Today in prescriptive studies about how to conduct your love life: for a lasting marriage, women should pick men who are at least five years older, and have less education.
The study was published in the European Journal of Operational Research, which makes marriage sound like a matter of bolts and widgets. And this is essentially how the research — or at least the coverage thereof — treats it. After interviewing 1,000 couples whose relationships had lasted five years or more, the researchers found that while the man being at least five years older reduced the chances of divorce, when the woman had five years on her partner, divorce was more than three times as likely. Couples were also more likely to split if they'd been divorced before, but, interestingly, the effect was less if both couples had a divorce behind them. As a model of good marital decisions, the Telegraph and the BBC both held up Jay-Z and Beyonce — he's 11 years older than her, and unlike him, she graduated from high school.
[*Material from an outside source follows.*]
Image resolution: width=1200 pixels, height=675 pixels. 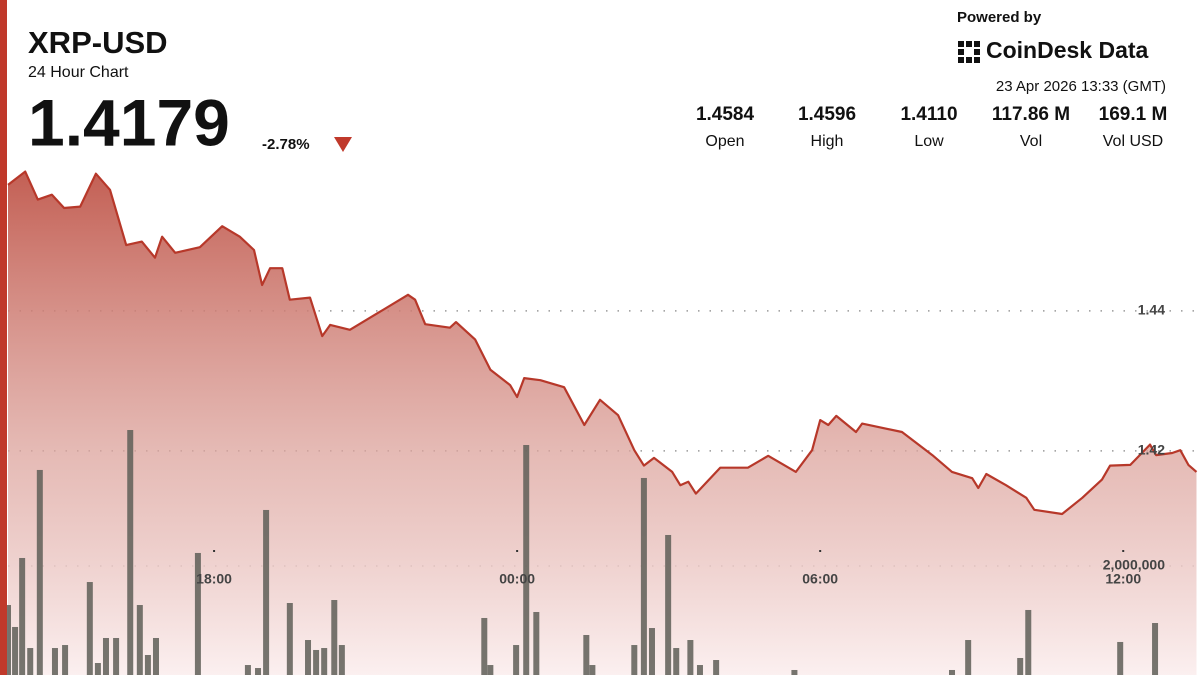 I want to click on stat-label: Vol USD, so click(x=1133, y=142).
Obviously this research has some fairly big problems. For one, the scientists seem only to have studied straight partners — gay couples, good luck figuring out which one of you is supposed to be older. Also, while the researchers say that people choose their mates "on the basis of love, physical attraction, similarity of taste, beliefs and attitudes, and shared values" (awww), they also advise that using "objective factors" like age and education "may help reduce divorce." Their advice has a certain think-with-your-head-not-your-heart appeal — it's probably smart to think about, say, whether you hate each others' families and whether you're going to fight a lot about money before you get hitched. But even these semi-objective factors seem to fall into the "shared values" category, and ticking off boxes about age and educational attainment frankly seems like how a robot chooses its bride.
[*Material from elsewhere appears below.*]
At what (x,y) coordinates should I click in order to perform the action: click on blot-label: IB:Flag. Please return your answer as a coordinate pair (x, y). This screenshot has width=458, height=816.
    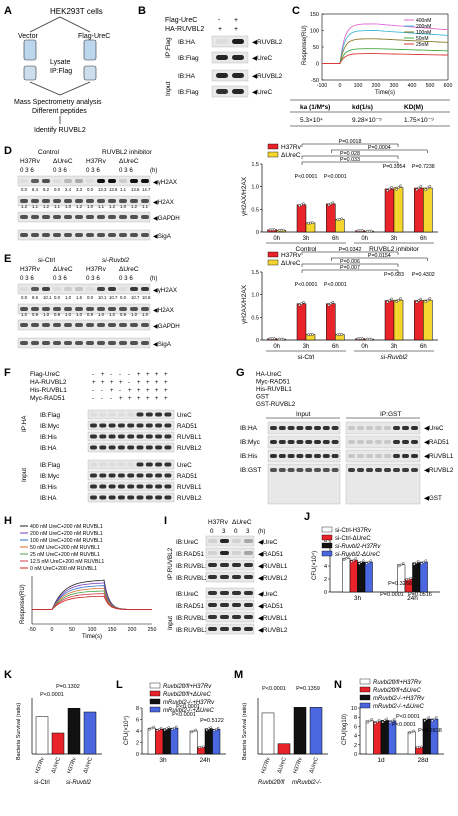
    Looking at the image, I should click on (50, 466).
But some of the blame for the study's obnoxiousness rests not with the scientists, but with the way Ian Johnston of the Telegraph and an unnamed journalist at the BBC have chosen to cover their work. Pretty much every time a study on marital success comes out — and this is not the first — journalists frame it as a referendum on who readers should marry. The Telegraph is the worse offender in this case, with the headline, "Men should marry young, smart women, say scientists," and subhead, "Men should marry a woman who is cleverer than they are and at least five years younger, if they want the relationship to stand the best chance of lasting, according to new research." Both of these make it sound like the success of a relationship rests on men's choices alone, and also conflate intelligence with education — the study itself doesn't seem to say anything about who's "cleverer," just who stayed in school longer. More than that, they turn a descriptive study of what worked for some couples into a prescription of what will work for "men."
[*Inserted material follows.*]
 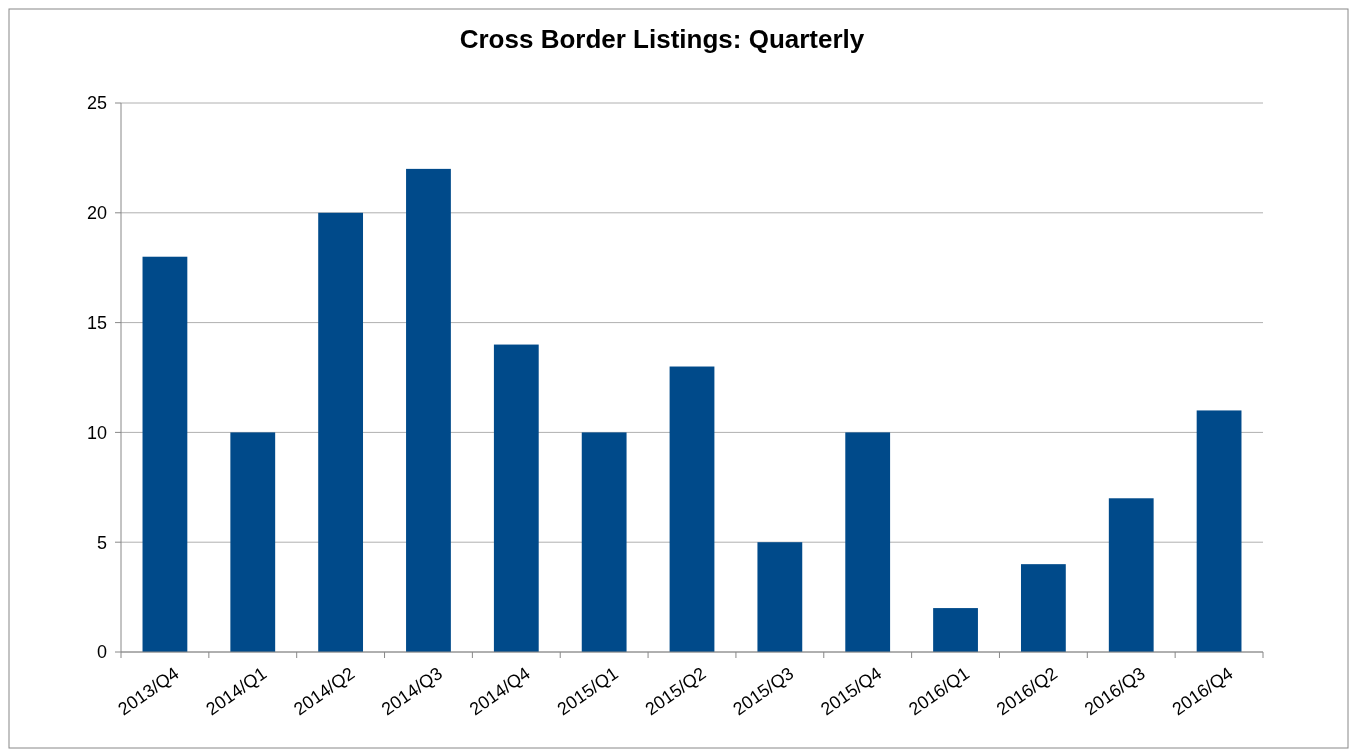 What do you see at coordinates (96, 322) in the screenshot?
I see `y-tick-label: 15` at bounding box center [96, 322].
This conversion from description to prescription is a huge problem in science journalism — it also rears its ugly head a lot in relation to weight studies, which reporters frequently frame as "thinner people are healthier, so you should be thin." Some editor somewhere has clearly decided that readers like advice about their lives more than they like science, and reporters both here and in the UK have set about turning the latter into the former. I'm not one to discount the legitimate findings of scientists — as David Roberts said in response to a recent poll that found only 57% of Americans "believe" in global warming, "if peer-reviewed science has no special status, then every aspect of human or ecosystem health is partisan." But peer-reviewed science can only tell us so much — it can reveal something about what has worked for other couples, but, fortunately or unfortunately, it can't say what will work for "you."